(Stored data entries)
'''

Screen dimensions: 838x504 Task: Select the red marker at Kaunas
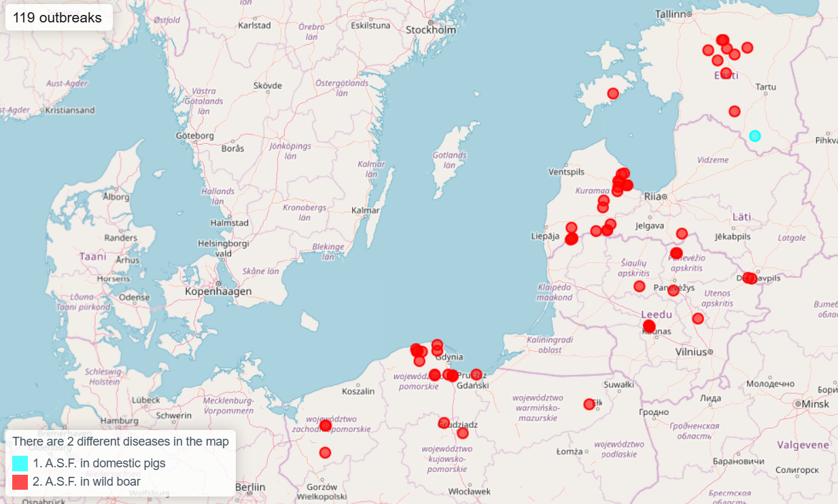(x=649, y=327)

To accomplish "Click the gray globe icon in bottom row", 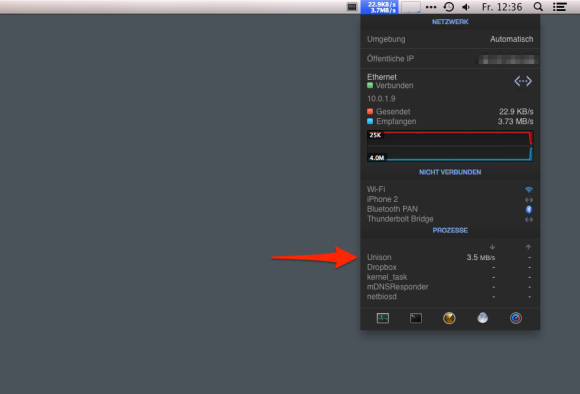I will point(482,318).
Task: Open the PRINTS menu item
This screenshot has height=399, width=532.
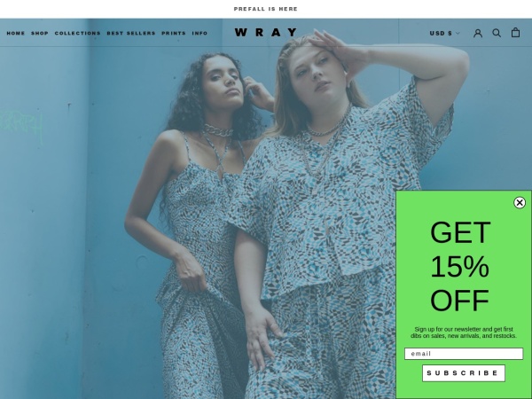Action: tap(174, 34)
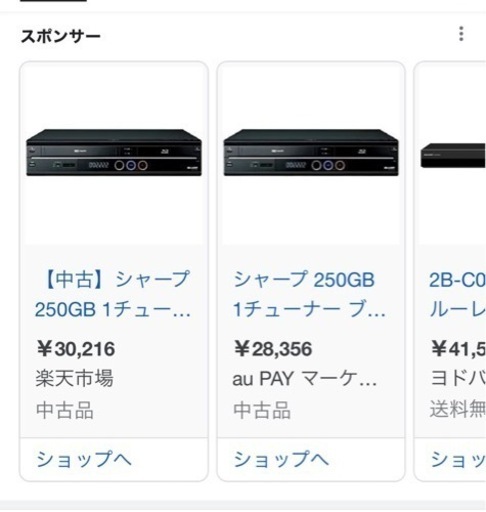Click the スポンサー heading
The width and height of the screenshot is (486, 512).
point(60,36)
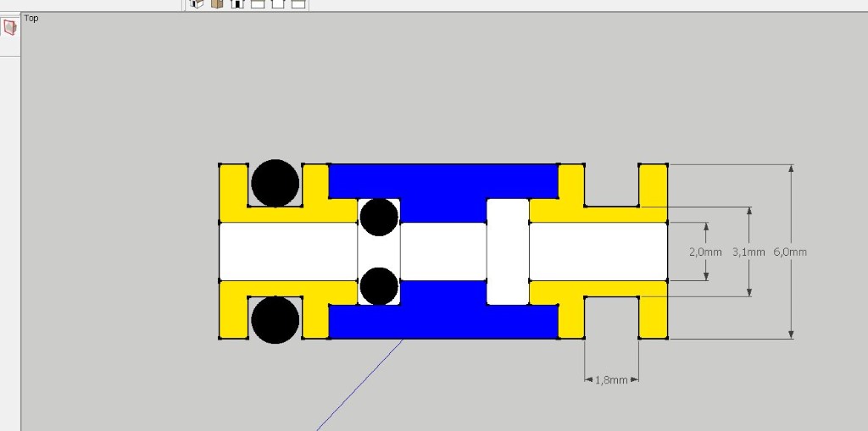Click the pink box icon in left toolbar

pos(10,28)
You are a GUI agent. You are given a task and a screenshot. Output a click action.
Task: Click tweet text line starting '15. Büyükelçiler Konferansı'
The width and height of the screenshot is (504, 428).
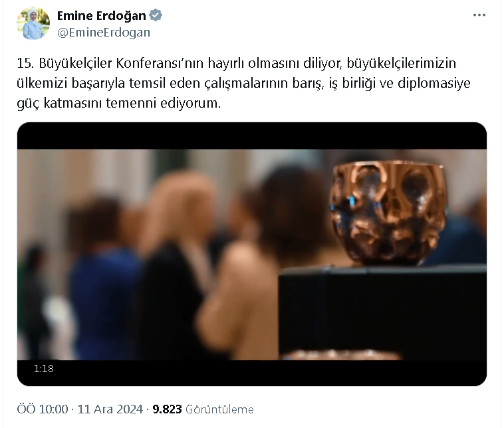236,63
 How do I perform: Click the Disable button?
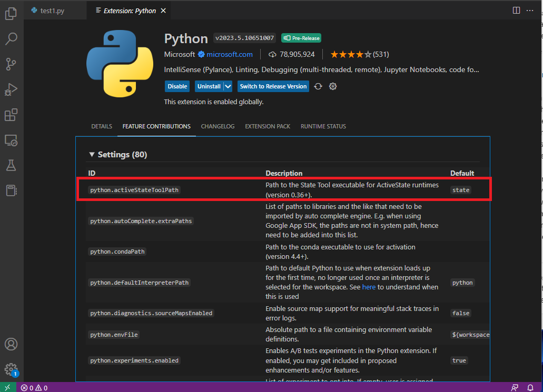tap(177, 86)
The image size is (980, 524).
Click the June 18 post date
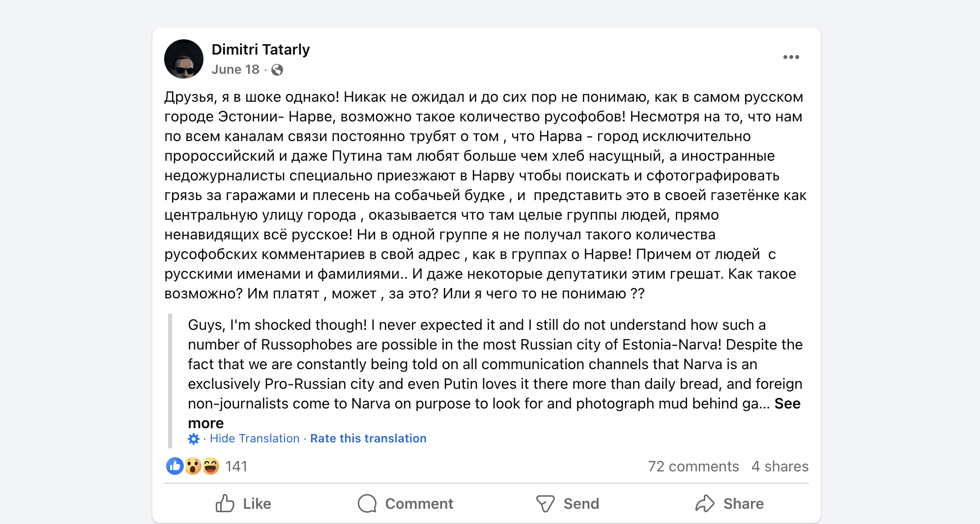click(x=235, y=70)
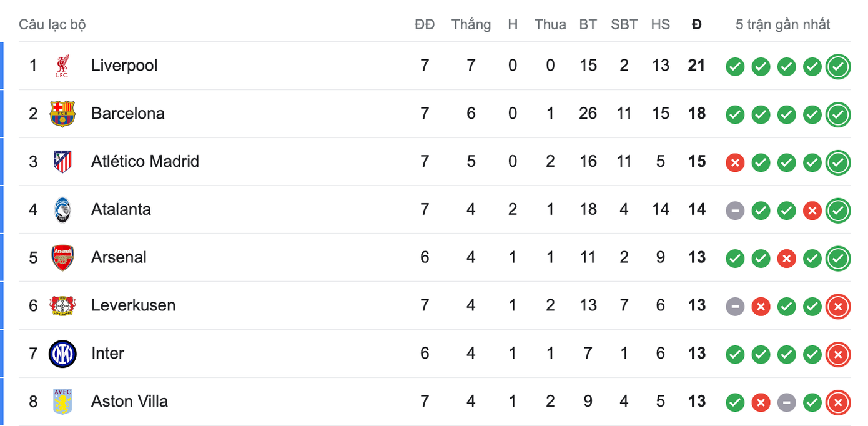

'''

* _WORK ORDER_:
When the line containing "This screenshot has height=399, width=532." is reached, write out that line and each one after it exactly, ending with the last line of the records; pictures are not copied.

* _TASK SOLUTION_:
This screenshot has height=399, width=532.
Action: tap(174, 34)
Click the スポンサー heading
The width and height of the screenshot is (486, 512).
point(60,36)
Click the pink box icon in left toolbar

pos(10,28)
You are a GUI agent. You are given a task and a screenshot. Output a click action.
Task: Click tweet text line starting '15. Büyükelçiler Konferansı'
The width and height of the screenshot is (504, 428).
236,63
 How do I perform: Click the Disable button?
tap(177, 86)
The image size is (980, 524).
Click the June 18 post date
click(x=235, y=70)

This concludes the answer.